II. O art. 191º do regime aprovado pelo Decreto-Lei nº 48/95, de 15 de março proíbe que alguém destrua integralmente o muro que veda o jardim (ou espaço) de uma habitação, ocupando parte da área desse jardim (ou espaço), colocando uma vedação de modo a impedir o seu uso pela proprietária, e impedindo efetivamente que a proprietária e os habitantes desse imóvel possam fazer uso dessa área, nela fazendo contruir passeios e parte de uma via.
III. Neste caso, a proprietária e possuidora tem direito a ser reposta provisoriamente na posse do imóvel.

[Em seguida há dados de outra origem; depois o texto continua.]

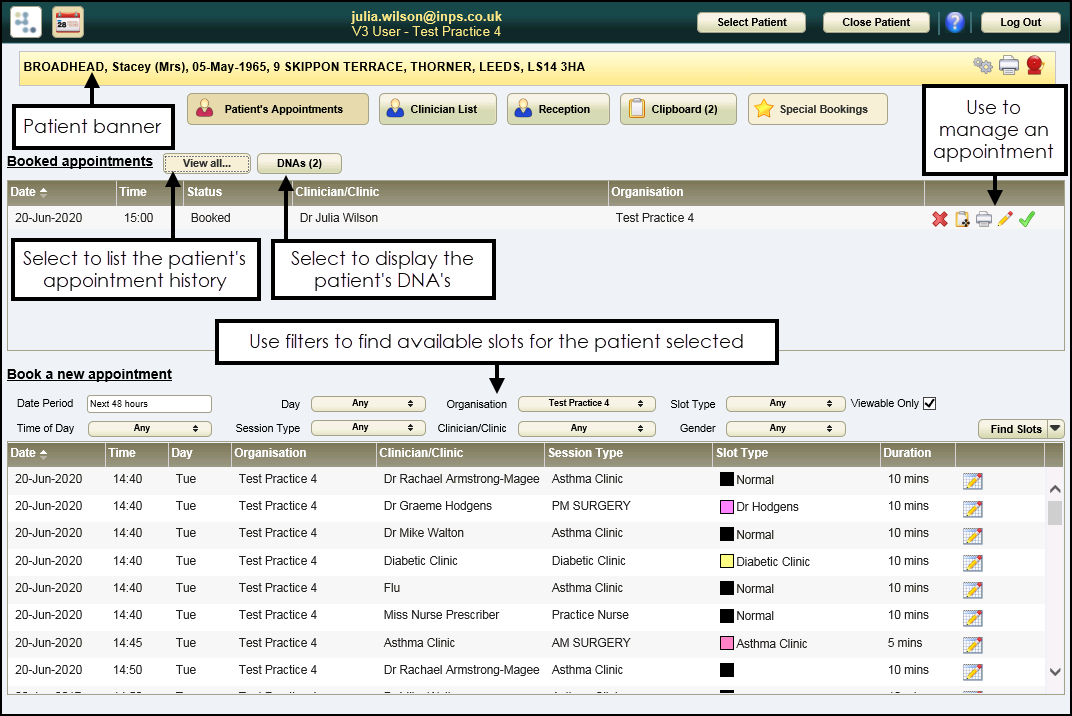Expand the Slot Type dropdown

coord(785,404)
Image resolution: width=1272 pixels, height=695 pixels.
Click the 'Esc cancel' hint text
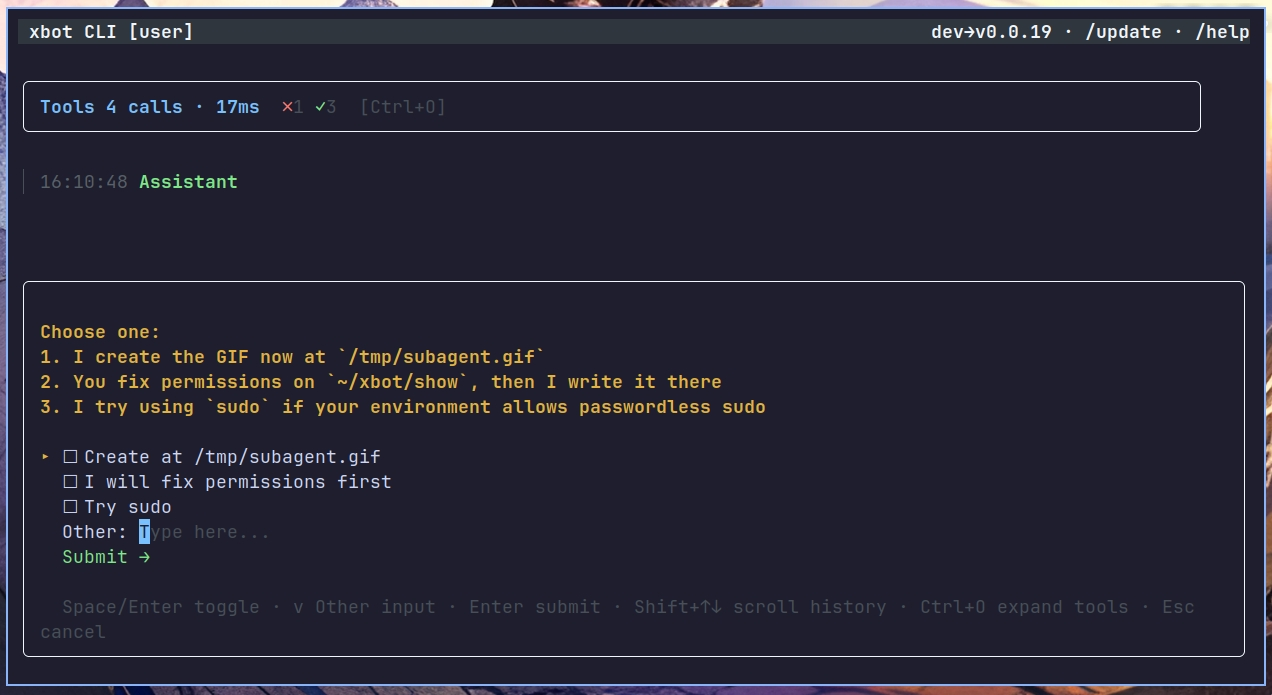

IV. Diz-se coisa tudo o que possa ser objeto de situações e relações jurídicas (art. 202º do CC).
V. Uma área de 22m2 que integra o logradouro de um prédio urbano não é uma coisa; é uma parte da coisa (art. 204º do CC).
VI. O direito real de propriedade incide sobre coisas e não sobre parte de coisas (art. 1302º, nº 1 do CC).
VII. A posse por referência ao direito real de propriedade incide sobre coisas e não sobre parte de coisas (art. 1251º do CC).
VIII. Para que uma área de 22m2 que integra o logradouro de um prédio urbano seja uma coisa, é necessário (art. 2º do Código do Registo Predial) proceder a um destaque (Decreto-Lei nº 555/99), ou a um loteamento (Decreto-Lei nº 555/99), ou constituição de propriedade horizontal (art. 1414º do CC).
IX. Uma parte de um imóvel urbano não sujeito a propriedade horizontal, nem a loteamento, nem tendo sido destacado do imóvel original, não é uma coisa.
X. Não pode existir posse por referência ao direito real de propriedade de uma parte de uma coisa, que não é coisa.
XI. Tendo a declaração sido unilateralmente redigida pela Requerida, sem prévia negociação individual, que a Requerida se limitou a subscrever, tendo o documento sido apresentado à Requerente com uma antecedência de menos de 5 minutos, e sem que lhe fosse explicado que da mesma resultaria (alegadamente) a transmissão da posse, não pode a mesma ser interpretada como dela resultando uma transmissão da posse – arts. 1º, 5º, nº 2, 6º, nº 1, 8º, als. a) e b) da Lei das Cláusulas Contratuais Gerais.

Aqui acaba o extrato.